(Data for review begins)

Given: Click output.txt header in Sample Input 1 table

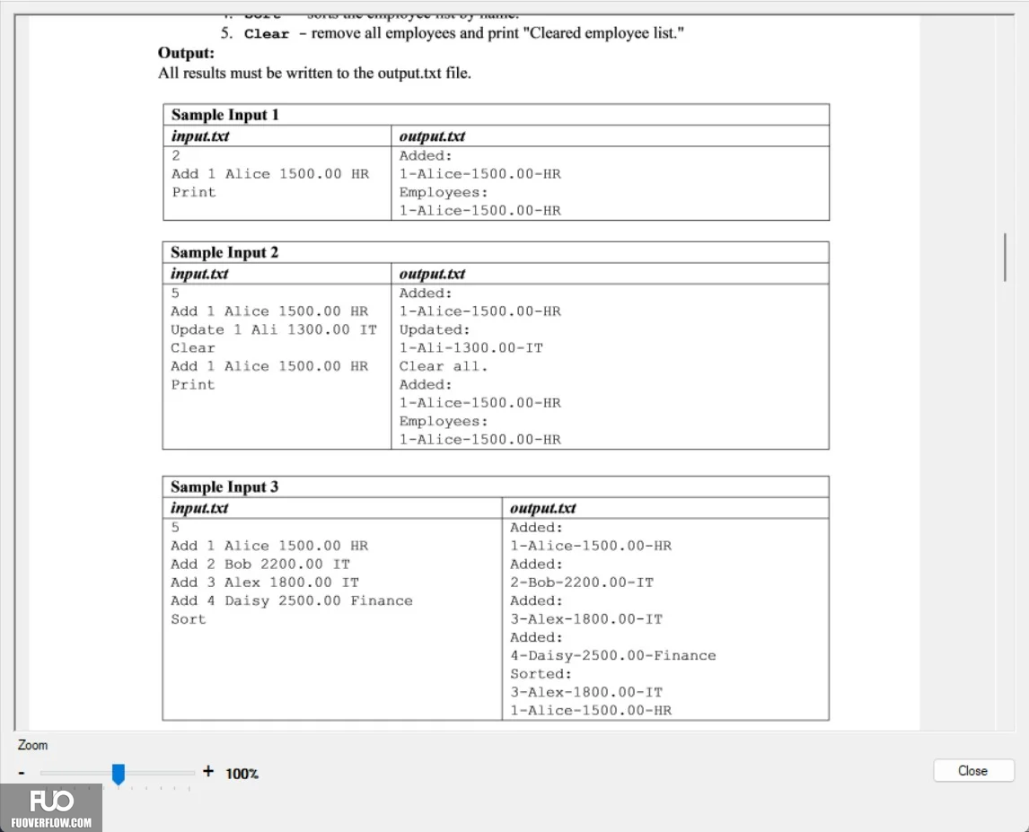Looking at the screenshot, I should tap(432, 136).
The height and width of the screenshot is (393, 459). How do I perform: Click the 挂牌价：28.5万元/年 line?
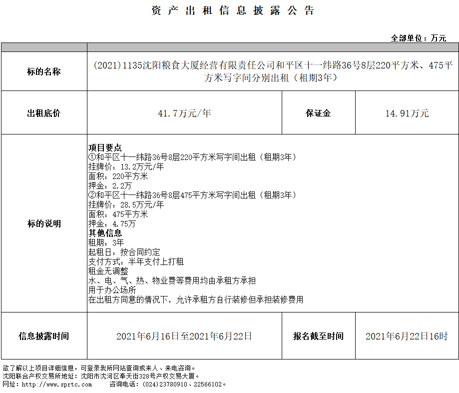click(x=126, y=205)
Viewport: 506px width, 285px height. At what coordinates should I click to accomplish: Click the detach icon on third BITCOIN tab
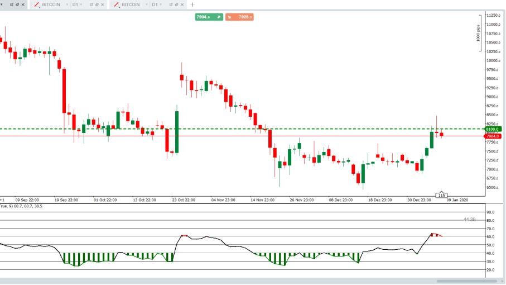(171, 4)
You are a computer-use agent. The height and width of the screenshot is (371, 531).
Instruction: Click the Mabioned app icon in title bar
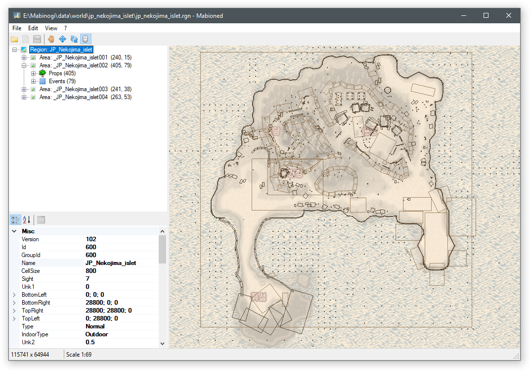point(16,15)
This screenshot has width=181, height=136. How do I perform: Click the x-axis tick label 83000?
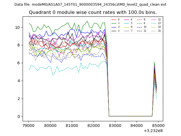[x=115, y=126]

(Data for review ends)

The problem: After removing the pictures, transcribe the listing above exactly.

Reply:
Given: Click output.txt header in Sample Input 1 table

Looking at the screenshot, I should tap(432, 136).
The height and width of the screenshot is (393, 459). How do I perform: Click the 挂牌价：28.5万元/年 line?
click(x=126, y=205)
Viewport: 506px width, 285px height. At what coordinates should I click to accomplish: Click the detach icon on third BITCOIN tab
(171, 4)
You are a computer-use agent. The height and width of the screenshot is (371, 531).
Instruction: Click the Mabioned app icon in title bar
point(16,15)
This screenshot has width=181, height=136. How do I perform: Click the x-axis tick label 83000?
[x=115, y=126]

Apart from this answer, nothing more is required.